### Text excerpt
──────
Here's another set from November 20, 1999. These two texts ended up in
MILLENNIAL SPURN as well. T.S.
THE NEW MEDIA ARE THE FRIED CHICKEN OF THE INFORMATION AGE
People say things are moving so fast that it's a waste of time to write up
proposals, because other people will just move on things, and you'll be
left behind in the dust. This seems to be a very good argument for doing
nothing or everything immediately. We seem to be witnessing the
"maturation" of a volatile, half-baked culture. If everything is so
rushed, it'll add up to something like a fast-food culture. Industrial
strength dim-witted gestures will prevail. The junk will pile up. This
junk culture is mounting at an accelerating pace right now, day after day
after day.
Everything seems to be in translation. Nobody seems satisfied with
original material. Everything is a twisted version of something else.
──────
### Available data
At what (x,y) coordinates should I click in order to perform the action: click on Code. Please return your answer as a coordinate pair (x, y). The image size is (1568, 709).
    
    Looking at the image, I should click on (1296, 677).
──────
### Requirements
- A) Summarize the essay on new media in two sentences.
- B) According to the essay on new media, why do people consider writing up proposals a waste of time? Answer in one or two sentences.

### Responses
- A) Because people say things move too fast to bother writing up proposals, the essay sees a pressure to do nothing or everything immediately, which is producing a rushed, half-baked, fast-food culture in which junk piles up at an accelerating pace. It adds that nobody seems satisfied with original material, so everything appears to be in translation, a twisted version of something else.

- B) They say things are moving so fast that other people will act first. Anyone who stops to write a proposal will be left behind in the dust.